I don't agree with you. In forests with hard soil or with huge gras or needles from the trees you can't see any tracks at all. so if there is no blood you have to circle first until you find the blood track. Thats my expirience, and I'm hunting since ten years with smokeless powder rifles. But best thing at all is, when the deer ends in his tracks at the point it is hit.
 
YOu can't see them, because you don't know how to look for them, and what they will look like when you do see them. In oak, maple, hickory and walnut forests, the leaves lay flat after falling off the trees, and being hit with morning dew a few nights. When deer walk on these, they push the leaves into their tracks, and the ragged edges of the leaves poke up like the points on a crown. Those points cast long shadows in the early morning, or late afternoon light, making them easy to see and follow.

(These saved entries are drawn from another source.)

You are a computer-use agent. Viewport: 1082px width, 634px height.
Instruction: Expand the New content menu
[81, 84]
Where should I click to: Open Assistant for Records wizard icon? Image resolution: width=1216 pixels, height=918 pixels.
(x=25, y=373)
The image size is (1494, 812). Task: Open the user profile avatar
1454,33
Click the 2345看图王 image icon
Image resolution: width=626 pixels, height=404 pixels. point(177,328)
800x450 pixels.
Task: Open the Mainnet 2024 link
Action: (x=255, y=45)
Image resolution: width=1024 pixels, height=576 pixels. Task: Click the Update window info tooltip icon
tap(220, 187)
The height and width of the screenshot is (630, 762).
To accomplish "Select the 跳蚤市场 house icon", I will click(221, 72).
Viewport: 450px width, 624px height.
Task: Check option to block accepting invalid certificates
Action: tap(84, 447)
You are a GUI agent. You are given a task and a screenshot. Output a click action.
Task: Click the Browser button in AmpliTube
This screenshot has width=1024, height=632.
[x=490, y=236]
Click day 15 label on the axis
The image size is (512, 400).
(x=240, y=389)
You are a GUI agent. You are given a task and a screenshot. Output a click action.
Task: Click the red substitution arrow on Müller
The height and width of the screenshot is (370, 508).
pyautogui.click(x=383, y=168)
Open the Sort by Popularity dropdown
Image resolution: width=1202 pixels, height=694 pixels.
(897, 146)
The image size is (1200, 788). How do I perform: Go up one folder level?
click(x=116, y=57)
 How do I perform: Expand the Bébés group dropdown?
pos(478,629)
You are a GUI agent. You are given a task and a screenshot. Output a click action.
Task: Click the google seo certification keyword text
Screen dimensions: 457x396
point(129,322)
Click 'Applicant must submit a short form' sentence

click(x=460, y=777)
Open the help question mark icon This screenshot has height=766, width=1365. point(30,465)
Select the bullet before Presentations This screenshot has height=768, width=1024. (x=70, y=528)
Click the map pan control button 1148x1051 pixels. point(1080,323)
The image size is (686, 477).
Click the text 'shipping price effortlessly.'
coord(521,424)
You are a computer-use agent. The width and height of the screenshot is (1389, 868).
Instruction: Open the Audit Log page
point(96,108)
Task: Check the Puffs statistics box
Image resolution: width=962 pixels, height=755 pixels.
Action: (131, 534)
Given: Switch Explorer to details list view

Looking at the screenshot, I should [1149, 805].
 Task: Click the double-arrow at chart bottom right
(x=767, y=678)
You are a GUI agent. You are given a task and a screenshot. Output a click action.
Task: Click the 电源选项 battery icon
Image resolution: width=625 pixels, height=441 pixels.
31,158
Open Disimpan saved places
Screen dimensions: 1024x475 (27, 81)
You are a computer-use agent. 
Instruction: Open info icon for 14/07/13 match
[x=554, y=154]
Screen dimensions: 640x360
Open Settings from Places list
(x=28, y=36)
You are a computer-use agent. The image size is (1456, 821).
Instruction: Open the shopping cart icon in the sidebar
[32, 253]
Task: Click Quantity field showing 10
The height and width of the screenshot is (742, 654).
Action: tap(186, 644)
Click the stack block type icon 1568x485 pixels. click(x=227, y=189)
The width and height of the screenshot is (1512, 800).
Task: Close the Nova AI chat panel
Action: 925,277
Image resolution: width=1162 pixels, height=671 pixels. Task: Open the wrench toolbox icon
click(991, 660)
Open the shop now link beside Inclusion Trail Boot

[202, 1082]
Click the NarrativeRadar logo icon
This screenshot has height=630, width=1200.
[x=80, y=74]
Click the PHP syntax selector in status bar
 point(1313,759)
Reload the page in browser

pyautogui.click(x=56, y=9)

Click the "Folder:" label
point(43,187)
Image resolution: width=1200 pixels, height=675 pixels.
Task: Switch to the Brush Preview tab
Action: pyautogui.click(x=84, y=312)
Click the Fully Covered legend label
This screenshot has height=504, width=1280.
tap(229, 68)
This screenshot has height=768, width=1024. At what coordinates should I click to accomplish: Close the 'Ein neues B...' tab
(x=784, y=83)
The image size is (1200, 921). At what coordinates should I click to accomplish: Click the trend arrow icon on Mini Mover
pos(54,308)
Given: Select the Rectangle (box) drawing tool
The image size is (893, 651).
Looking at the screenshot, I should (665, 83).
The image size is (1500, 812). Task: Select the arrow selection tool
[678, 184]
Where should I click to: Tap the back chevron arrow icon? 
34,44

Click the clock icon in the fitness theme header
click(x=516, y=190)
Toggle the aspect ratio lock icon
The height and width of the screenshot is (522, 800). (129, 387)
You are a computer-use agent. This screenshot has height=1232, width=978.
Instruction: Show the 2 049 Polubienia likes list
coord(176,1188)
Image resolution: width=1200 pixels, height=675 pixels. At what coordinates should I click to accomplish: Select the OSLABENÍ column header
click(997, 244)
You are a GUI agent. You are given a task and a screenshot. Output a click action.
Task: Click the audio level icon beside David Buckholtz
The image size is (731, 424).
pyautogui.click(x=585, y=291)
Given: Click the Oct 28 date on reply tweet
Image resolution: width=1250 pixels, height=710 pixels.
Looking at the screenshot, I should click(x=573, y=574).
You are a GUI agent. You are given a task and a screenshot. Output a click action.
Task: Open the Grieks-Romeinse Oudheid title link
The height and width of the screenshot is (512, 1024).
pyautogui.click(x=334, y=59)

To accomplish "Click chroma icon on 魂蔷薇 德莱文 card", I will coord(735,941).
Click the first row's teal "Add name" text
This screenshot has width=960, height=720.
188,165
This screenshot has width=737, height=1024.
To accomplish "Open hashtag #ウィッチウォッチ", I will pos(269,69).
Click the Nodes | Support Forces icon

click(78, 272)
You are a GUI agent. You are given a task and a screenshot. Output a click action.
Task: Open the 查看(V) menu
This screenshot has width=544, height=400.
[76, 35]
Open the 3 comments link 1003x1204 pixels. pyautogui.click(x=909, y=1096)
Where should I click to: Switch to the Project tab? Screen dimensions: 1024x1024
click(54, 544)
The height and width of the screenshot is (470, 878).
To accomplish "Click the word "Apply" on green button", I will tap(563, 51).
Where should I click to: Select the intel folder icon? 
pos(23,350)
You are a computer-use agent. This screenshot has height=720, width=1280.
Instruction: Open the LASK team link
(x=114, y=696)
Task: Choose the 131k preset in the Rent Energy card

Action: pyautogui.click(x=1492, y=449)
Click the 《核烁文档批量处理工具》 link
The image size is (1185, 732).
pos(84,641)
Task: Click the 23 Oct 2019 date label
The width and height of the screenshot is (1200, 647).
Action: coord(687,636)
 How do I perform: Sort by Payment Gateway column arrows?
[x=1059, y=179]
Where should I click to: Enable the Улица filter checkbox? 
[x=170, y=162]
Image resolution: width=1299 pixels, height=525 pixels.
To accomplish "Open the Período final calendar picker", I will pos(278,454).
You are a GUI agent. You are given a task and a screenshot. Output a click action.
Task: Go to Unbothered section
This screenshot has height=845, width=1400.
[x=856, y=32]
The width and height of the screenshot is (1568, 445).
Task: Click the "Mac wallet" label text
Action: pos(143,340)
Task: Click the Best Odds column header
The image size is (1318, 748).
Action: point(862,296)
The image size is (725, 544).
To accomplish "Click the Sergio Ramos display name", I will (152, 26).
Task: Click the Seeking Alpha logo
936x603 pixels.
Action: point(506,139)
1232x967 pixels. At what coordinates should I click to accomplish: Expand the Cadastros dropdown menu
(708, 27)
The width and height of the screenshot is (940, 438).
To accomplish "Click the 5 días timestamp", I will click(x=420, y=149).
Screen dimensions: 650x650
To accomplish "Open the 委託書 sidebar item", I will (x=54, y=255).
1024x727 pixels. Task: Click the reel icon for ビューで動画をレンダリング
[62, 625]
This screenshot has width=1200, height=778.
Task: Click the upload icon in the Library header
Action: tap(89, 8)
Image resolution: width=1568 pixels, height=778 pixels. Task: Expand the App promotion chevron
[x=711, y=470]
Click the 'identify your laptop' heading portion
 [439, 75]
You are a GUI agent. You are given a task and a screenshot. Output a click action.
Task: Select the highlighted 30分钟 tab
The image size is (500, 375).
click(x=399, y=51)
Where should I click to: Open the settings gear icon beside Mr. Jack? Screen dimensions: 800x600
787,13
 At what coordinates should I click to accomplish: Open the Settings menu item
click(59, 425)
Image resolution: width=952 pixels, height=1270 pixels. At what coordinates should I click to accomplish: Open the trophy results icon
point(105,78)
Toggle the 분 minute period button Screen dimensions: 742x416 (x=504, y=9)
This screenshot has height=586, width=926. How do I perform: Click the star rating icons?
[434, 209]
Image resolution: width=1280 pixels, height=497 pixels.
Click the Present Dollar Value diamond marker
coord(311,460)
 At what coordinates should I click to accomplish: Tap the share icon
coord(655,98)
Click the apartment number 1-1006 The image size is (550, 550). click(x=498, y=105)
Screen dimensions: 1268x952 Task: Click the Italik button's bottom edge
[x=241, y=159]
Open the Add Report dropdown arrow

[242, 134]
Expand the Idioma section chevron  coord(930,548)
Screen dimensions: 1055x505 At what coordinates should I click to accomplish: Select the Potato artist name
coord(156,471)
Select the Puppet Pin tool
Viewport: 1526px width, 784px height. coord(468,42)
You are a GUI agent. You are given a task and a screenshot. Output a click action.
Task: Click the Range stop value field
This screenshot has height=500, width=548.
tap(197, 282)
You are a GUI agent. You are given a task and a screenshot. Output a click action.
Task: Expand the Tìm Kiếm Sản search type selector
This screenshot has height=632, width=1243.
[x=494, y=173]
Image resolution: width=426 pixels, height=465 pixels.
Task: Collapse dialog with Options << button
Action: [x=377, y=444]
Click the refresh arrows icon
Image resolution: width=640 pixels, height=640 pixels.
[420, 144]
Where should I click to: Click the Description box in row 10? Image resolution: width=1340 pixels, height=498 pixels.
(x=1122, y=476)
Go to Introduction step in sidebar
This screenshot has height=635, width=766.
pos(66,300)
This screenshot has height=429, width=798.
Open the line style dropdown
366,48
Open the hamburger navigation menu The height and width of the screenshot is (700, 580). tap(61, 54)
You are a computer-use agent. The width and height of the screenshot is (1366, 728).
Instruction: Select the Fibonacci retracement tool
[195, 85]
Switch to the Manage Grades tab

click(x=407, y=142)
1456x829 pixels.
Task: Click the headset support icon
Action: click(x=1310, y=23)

In pine forests, tracks pickup pine needles and scuff them, so that while everything else is flat, where the deer walks, the needles are fluffed up, leaving shadows.

On hard ground, like clay, that takes a shine when baked in the sun, deer tracks leave dull scuff marks.

On damp soils, the deer tracks leave flat surfaces that " Shine " at you when you put them between you and the sun.

In wet ground, you get transfers of mud from the ground to the tops of leaves, or roads, etc., easily seen as a change in color, or a disturbance of the leaves and floor of the forest.

In moss, the deer tracks leave flat shiny spots, just like a human track will leave. This also occurs on rocks covered in lichens.

In tall grasses, the footsteps push the grass blades down, creating a pattern of dark holes in the grass that a trained observer sees easily.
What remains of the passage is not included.